I try to solve the following problem but have some difficulties:
Let $\Omega=\{z \in \mathbb{C}: |z|<2 \}$ and $\ f$ be a function on $\Omega$ which is holomorphic at every point of $\Omega$ except $z=1$ and at $z=1$ it has a simple pole. Suppose that $$f(z)=\sum_{n=0}^{\infty}a_nz^n, \ |z|<1.$$ Prove that $\lim_{n \rightarrow \infty}a_n=-c,$ where $c$ is the residue of $\ f$ at $z=1$.
First of all, I know that $c=\ Res(\ f(z),1 ) = \frac{1}{2 \pi i}\int_{\gamma}f(z) dz$, where $\gamma$ is any rectifiable curve around $1$ in $\Omega$. Now if we expand $\ f$ in the power series in $|z|<1$ (as given in the problem) then the coefficients $a_n's$ are given by $a_n=\frac{f^{(n)}(0)}{n!}=\frac{1}{2 \pi i}\int_{\Gamma} \frac{f(z)}{z^{n+1}} dz.$ Here $\Gamma$ is any rectifiable curve inside $|z|<1$ . I thought to use the Cauchy Estimates to conclude about $a_n's$. But this idea didn't work (I think)...
But I can't see any hint to capture the problem from here.

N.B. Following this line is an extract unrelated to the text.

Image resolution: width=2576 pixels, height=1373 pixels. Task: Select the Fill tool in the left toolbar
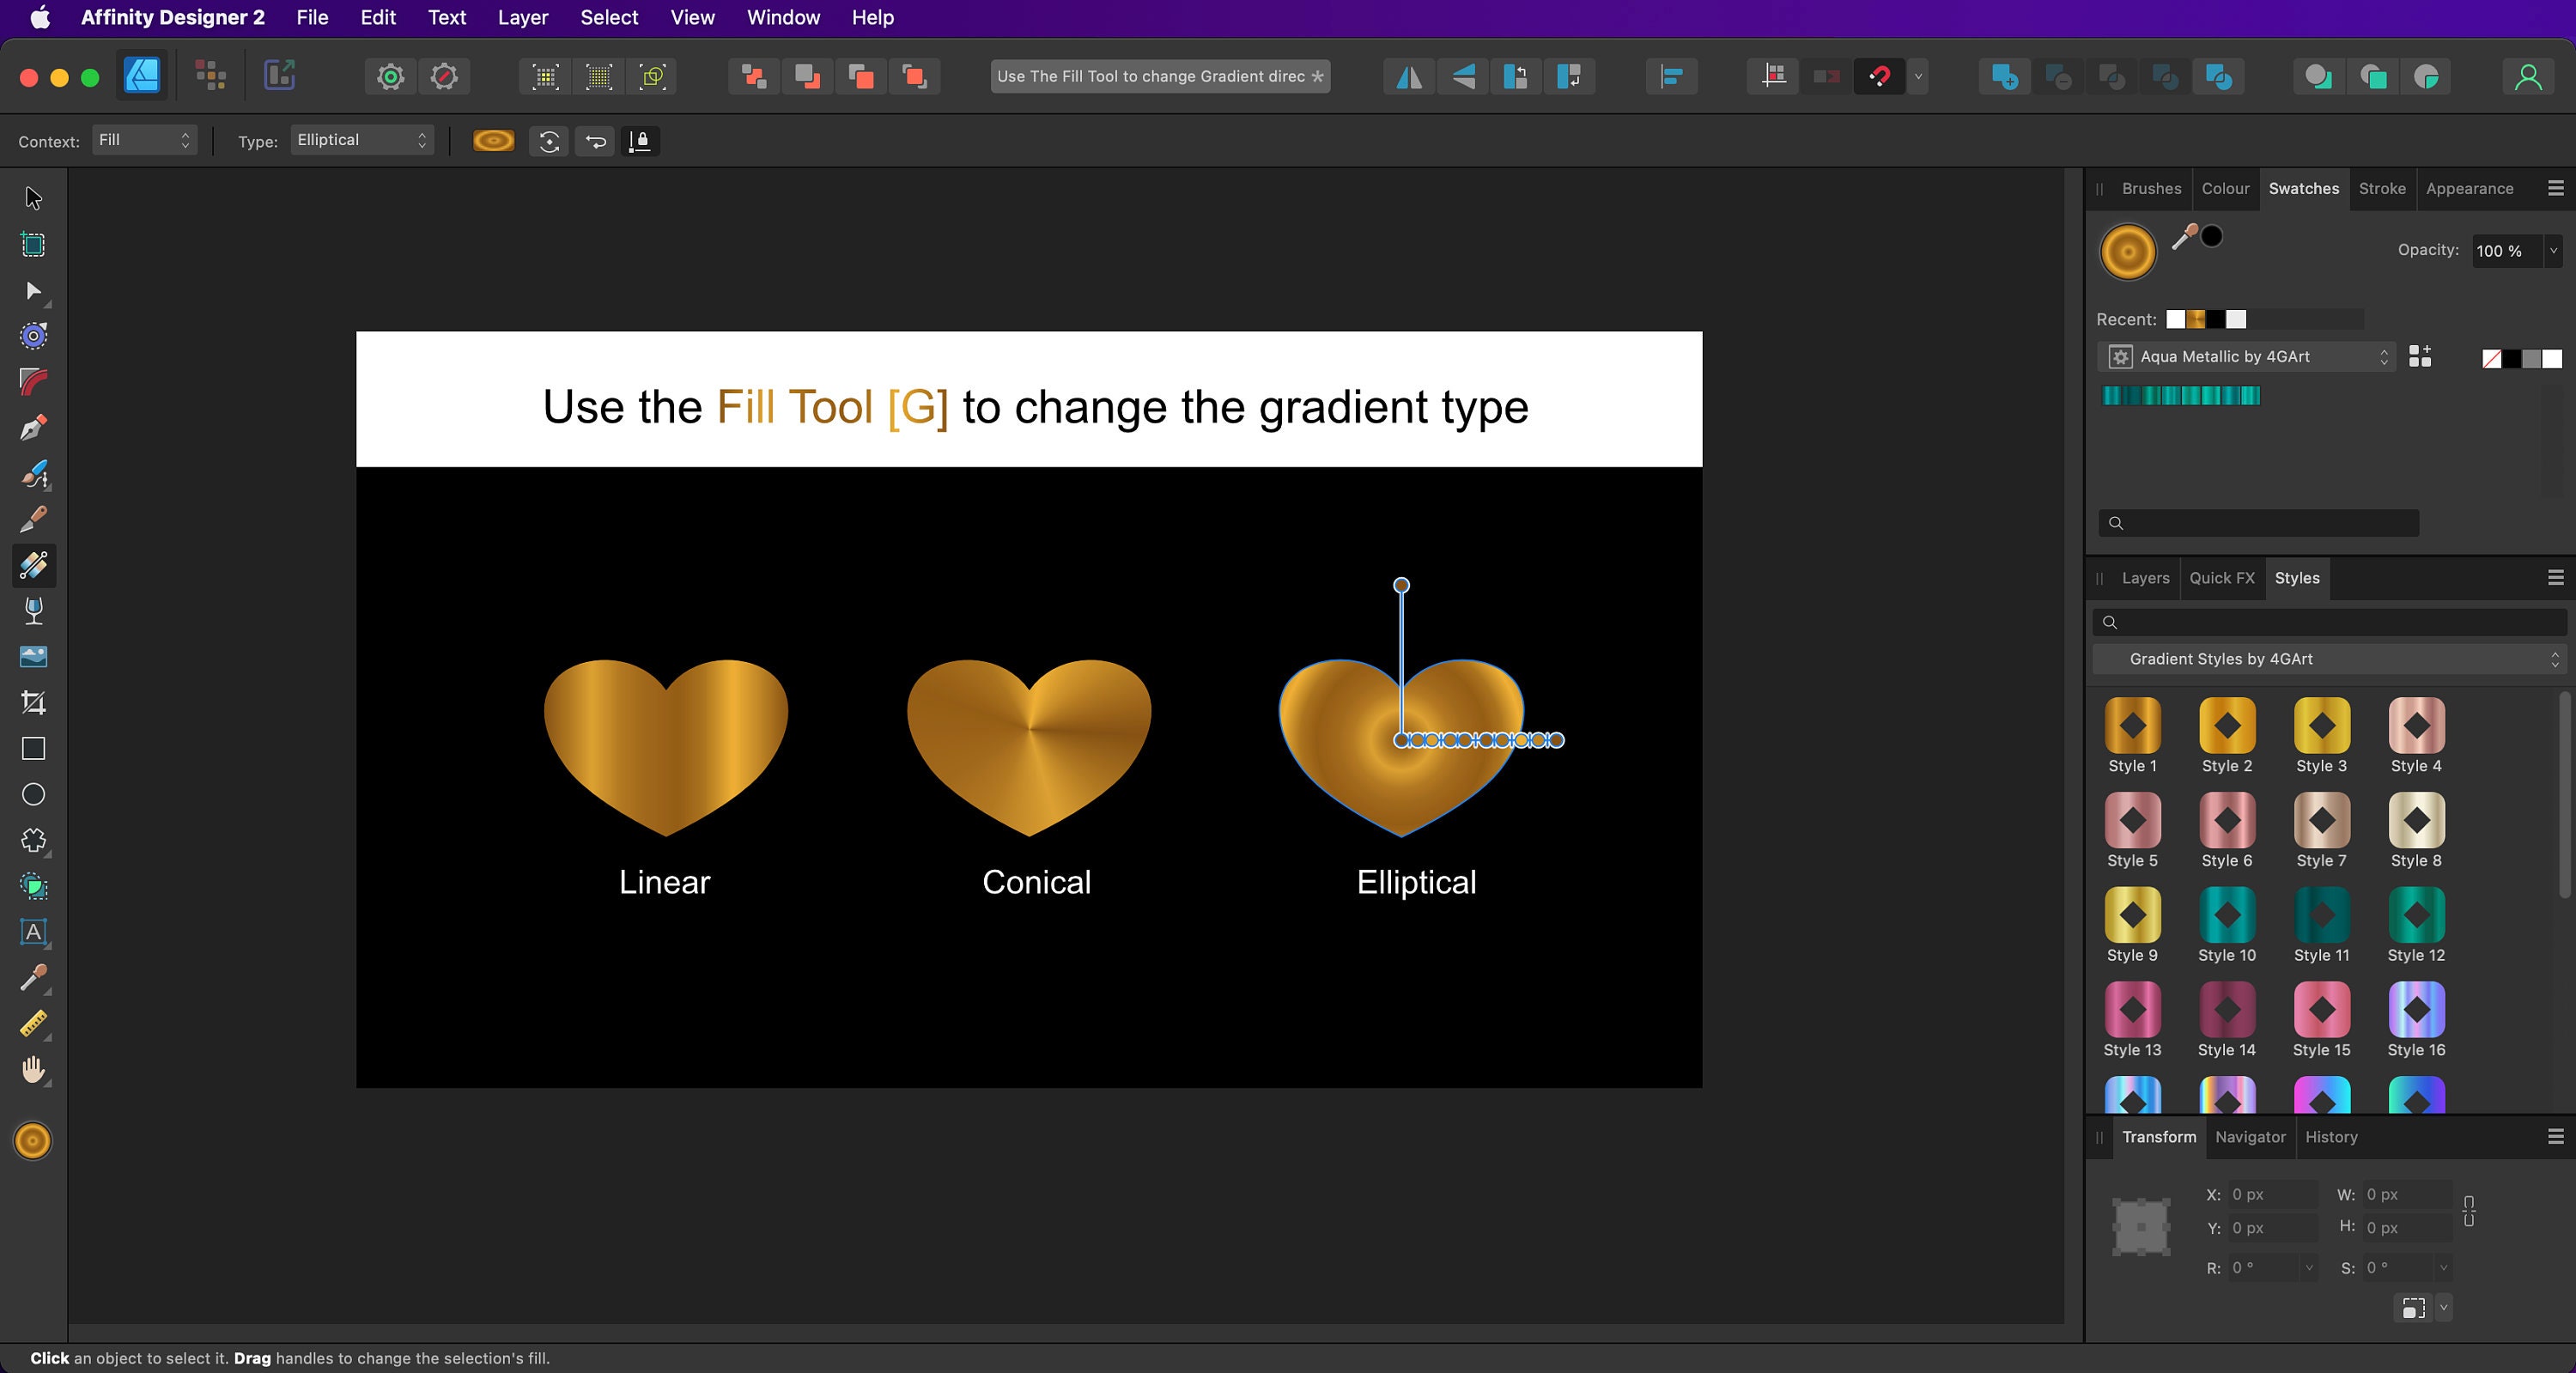(33, 566)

Any suggestion and hint is appreciated. Thank You.
Let $\varphi(z)=(z-1)f(z)$ for $z\ne 1$ and $\varphi(1)=c$ for $z=1$, then $\varphi$ is holomorphic throughout $\Omega$. Since $\varphi$ has a representation of $(z-1)\displaystyle\sum_{n=0}^{\infty}a_{n}z^{n}=-a_{0}+\sum_{n=1}^{\infty}(a_{n-1}-a_{n})z^{n}$ on $\{|z|<1\}$, this series expansion must hold throughout $\Omega$. Now $\varphi(1)=-a_{0}+\displaystyle\sum_{n=1}^{\infty}(a_{n-1}-a_{n})$ exists, and by telescoping we have $c=\lim_{n\rightarrow\infty}(-a_{n})$.